The coalition “calls on all revolutionary forces and political parties and patriotic figures to enter a deep dialogue on exiting the current crisis,” it said in a statement.
The proposal comes after more than 1,000 people, mostly Morsi supporters, were killed in clashes with police and thousands more arrested following his overthrow by the military on July 3.
The coalition, which has organized weekly protests despite the crackdown, insisted in its statement on keeping up “peaceful opposition,” but said it wanted a “consensus for the public good of the country.”
Much of the Brotherhood’s leadership has been put on trial, including Morsi himself.
“We have no conditions, and neither should they,” said Imam Youssef, a leader of the Islamist coalition member the Asala party.
But he said the talks must lead to a “democratic” solution, and the coalition wanted them to start within two weeks.
The Islamists were prepared to respect the demands of the millions of protesters who called for Morsi’s ouster, Youssef said.
“We want a democratic solution, and it does not necessarily mean we have to be in power,” he added.
Asked if the coalition would insist on Morsi’s return to office, he replied: “We don’t want to get ahead of ourselves.”

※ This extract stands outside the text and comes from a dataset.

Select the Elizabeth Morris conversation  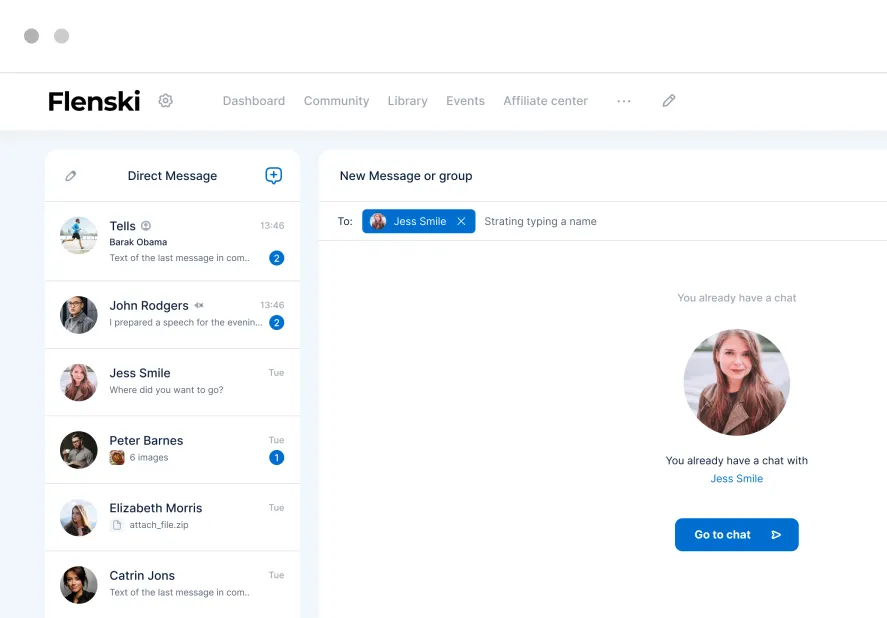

A senior member of the Brotherhood’s Freedom and Justice Party said the statement did not mean the Islamists dropped their demand on Morsi’s reinstatement, but were open to discussing how he could constitutionally resign.
“The range is there and there are disagreeing visions,” he said, adding some insist Morsi must complete his term, while others would accept he resign immediately and give his powers to a prime minister.
“As for the details, if they are in accordance with legitimacy and the constitution, the [solution]would be okay,” said the official, who requested anonymity.